Work to be completed: Lines of the listing that contain "computer" need to be copied.
### Records provided
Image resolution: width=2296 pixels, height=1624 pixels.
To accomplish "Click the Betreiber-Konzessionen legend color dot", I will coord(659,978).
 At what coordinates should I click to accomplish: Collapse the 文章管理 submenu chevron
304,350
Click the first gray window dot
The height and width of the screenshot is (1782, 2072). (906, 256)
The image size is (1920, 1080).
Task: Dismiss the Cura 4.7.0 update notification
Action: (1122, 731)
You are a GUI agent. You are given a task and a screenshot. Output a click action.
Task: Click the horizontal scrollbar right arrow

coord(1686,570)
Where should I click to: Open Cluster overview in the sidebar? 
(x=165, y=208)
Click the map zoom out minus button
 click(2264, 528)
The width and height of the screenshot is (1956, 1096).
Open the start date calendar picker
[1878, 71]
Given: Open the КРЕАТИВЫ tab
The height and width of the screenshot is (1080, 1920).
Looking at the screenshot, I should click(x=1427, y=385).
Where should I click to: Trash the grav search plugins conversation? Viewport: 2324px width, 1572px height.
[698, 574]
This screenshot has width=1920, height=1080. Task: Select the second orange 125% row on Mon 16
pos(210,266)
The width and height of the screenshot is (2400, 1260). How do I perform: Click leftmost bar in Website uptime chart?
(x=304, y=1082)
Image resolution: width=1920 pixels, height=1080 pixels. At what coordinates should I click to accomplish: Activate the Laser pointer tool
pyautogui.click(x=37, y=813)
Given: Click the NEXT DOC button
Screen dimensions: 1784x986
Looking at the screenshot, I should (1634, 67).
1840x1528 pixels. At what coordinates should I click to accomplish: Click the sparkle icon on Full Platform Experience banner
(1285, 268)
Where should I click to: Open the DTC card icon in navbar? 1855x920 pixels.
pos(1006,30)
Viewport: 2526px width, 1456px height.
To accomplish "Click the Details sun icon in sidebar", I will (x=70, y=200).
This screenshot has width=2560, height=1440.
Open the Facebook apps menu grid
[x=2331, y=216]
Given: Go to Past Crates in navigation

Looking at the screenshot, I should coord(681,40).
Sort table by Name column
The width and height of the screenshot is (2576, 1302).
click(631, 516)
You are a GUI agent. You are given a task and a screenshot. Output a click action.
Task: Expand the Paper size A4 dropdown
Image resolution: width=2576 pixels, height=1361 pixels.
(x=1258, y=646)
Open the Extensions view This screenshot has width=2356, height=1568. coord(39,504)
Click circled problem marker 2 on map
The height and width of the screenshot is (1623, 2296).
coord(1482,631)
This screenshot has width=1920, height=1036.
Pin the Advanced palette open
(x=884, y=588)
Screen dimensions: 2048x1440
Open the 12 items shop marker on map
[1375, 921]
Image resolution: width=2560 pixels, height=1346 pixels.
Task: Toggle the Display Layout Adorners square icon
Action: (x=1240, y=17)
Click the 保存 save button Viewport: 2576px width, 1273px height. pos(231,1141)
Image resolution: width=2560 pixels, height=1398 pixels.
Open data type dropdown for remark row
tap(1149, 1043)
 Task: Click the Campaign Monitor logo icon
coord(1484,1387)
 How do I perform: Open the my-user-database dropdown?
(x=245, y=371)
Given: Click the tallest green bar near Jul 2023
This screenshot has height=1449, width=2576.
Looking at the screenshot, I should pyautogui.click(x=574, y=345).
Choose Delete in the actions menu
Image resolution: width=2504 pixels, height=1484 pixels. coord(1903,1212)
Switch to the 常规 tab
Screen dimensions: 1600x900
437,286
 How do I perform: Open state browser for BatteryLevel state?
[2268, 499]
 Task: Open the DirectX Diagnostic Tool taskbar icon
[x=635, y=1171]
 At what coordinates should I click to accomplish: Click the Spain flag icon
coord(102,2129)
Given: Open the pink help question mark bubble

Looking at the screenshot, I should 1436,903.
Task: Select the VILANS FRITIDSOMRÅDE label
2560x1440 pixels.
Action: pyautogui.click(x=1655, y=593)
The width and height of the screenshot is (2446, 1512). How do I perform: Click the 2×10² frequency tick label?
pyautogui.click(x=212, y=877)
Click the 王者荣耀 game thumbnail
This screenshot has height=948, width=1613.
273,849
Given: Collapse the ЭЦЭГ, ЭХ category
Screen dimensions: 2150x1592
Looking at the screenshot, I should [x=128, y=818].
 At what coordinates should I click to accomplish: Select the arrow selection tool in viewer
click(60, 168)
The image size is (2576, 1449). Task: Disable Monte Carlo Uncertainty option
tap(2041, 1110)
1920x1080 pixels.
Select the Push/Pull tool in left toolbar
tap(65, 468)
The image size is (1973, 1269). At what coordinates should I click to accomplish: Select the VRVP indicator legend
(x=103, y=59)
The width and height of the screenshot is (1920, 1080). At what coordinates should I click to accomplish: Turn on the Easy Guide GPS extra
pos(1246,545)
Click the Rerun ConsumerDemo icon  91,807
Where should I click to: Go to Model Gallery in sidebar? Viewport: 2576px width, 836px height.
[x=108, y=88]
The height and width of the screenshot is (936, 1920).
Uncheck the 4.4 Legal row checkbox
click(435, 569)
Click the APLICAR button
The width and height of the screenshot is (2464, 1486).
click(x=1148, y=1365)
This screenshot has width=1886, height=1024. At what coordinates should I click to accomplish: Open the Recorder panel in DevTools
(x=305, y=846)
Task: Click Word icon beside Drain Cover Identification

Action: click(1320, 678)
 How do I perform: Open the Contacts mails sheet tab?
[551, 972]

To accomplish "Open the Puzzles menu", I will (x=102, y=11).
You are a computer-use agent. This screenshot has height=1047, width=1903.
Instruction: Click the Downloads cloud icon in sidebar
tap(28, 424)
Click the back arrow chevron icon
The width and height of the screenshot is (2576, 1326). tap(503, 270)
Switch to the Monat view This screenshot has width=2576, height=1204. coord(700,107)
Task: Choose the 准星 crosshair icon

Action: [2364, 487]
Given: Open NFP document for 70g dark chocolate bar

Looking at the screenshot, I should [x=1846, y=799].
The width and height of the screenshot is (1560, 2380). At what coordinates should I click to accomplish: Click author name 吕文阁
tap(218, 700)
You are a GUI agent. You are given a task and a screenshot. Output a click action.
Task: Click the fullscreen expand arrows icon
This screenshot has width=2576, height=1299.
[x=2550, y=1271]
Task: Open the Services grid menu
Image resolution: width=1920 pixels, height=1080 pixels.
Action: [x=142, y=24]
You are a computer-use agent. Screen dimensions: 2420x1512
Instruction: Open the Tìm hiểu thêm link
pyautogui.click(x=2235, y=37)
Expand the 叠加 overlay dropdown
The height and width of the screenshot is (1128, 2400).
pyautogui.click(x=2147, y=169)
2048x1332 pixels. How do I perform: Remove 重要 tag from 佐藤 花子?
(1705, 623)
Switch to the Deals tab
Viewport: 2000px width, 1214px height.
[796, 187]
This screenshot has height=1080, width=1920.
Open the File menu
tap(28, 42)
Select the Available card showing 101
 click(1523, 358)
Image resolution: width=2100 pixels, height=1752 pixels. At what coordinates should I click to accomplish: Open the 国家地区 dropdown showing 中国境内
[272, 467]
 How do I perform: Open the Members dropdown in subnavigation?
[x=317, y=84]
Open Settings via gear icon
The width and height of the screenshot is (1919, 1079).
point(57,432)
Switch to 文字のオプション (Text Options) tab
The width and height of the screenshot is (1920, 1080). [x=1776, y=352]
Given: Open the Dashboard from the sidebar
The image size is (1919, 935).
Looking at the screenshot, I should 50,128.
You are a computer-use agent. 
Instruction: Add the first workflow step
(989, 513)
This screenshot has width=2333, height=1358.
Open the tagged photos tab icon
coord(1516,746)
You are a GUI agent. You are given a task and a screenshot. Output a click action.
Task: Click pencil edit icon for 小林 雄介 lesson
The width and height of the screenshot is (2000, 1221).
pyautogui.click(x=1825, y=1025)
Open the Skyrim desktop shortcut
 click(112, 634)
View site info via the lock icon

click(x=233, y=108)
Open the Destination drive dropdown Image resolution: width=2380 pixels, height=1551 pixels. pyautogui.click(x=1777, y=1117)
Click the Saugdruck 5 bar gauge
######
Exercise output:
You are a computer-use agent. This screenshot has height=1047, width=1903.
You are a computer-use agent. Screen dimensions: 2420x1512
You are a computer-use agent. 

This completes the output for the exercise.